After you process a transaction, verify the signature on the sales draft matches the signature on the card.
You can also call the Voice Authorization Center at 800-291-4840 and verify the cardholder's information.
Get an imprint of the card for every transaction. To electronically imprint a card, insert EMV cards or swipe magnetic stripe cards. To manually imprint a card, use a manual imprint machine. Consider keeping a manual imprinter on hand in case your electronic terminal stops working.
Enter the last four digits of the card number into the terminal to confirm the account numbers imprinted on the card match the numbers stored on the card's chip or magnetic stripe. (If you previously turned off this feature of your terminal, please turn this feature on. For details, please Client Services team at 800-787-4105 or email@example.com.)
Also, verify that the last four digits of the account number shown on the terminal or sales draft match the last four digits of the account number embossed on the card.
Become familiar with the security features of each type of card and look for those security features. For example, Visa cards include the word “Visa” printed multiple times, at an angle, and in blue or blue and yellow on a white background.

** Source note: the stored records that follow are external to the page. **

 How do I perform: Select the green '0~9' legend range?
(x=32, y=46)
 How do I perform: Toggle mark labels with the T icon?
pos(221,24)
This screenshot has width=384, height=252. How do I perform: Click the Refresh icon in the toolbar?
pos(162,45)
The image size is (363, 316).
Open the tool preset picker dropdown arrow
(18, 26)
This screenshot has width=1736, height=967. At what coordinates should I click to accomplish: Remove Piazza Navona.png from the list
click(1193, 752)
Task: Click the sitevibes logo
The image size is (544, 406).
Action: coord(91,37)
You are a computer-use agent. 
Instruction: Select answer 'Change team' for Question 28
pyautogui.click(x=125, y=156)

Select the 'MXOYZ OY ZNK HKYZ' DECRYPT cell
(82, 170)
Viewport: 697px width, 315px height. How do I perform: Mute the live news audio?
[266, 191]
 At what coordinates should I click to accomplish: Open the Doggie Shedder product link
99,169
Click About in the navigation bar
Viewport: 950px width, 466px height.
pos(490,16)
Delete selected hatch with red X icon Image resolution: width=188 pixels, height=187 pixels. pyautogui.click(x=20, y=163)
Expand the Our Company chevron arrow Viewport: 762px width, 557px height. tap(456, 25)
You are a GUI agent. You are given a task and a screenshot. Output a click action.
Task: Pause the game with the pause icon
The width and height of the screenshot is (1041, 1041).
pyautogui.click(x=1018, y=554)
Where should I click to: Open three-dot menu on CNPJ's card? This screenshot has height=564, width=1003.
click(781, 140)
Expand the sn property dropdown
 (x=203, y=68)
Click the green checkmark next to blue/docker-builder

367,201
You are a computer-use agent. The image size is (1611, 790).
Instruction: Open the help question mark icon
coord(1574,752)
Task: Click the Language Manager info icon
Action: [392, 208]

See the Related resources section below for links to each card brand's website.
As you process transactions throughout the day, ensure all sales slips are legible. Change the register ribbon or paper when necessary.
Keep each sales slip after you complete a transaction. Organize sales slips into groups by day, week, and month to help you locate transactions in the future.
Periodically compare the terminal's sales slips with the register's records to ensure they match. If they don't match, your sales associate may need additional training or supervision.
When you close transactions at the end of each business day, compare sales slips with the register's records and confirm each transaction is documented and accurate.
Obtain as much information as possible for each card transaction, such as the name of the bank on the card, card's expiration date, card's security code or identification number, customer's full name, customer's address, and customer's telephone number.
Use the Address Verification Services (AVS) to verify a cardholder's billing address and detect stolen cards during a transaction.
Locate people and addresses through online resources, such as electronic white pages, and compare the information you find with the information provided by the customer. Don't rely solely on such online resources, but consider the information in addition to information validated through other verification methods.
Call the contact phone number provided by the customer and confirm details of the order, especially if the order is large or suspicious.
Contact the customer and request additional information to help confirm their identity and that they possess the card used in the transaction. Ask for a photograph or photocopy of a government-issued ID, such as a driver's license or passport, or the front and back of the card that was used to make the purchase. Verify the information in the image is accurate and that the image was not digitally altered.
Transmit the card's security code or identification number (also called a card verification value, or CVV) with every transaction, which provides some assurance that the cardholder is in possession of the credit card.
Visa, Mastercard, and Discover cards have a three-digit security code on the back, and American Express cards have a four-digit identification number on the front.
Contact your payment gateway provider and ask if they have fraud-prevention software you can use. Also, confirm the order form uses the SSL (Secure Sockets Layer) protocol to encrypt sensitive data when orders are routed online.
Include your credit card fraud policy on your website's billing page. Its presence may help to dissuade some people from attempting to commit fraud.
Ship merchandise only to addresses that are verified and associated with the credit card on the transaction. Require signatures on all merchandise shipped to customers.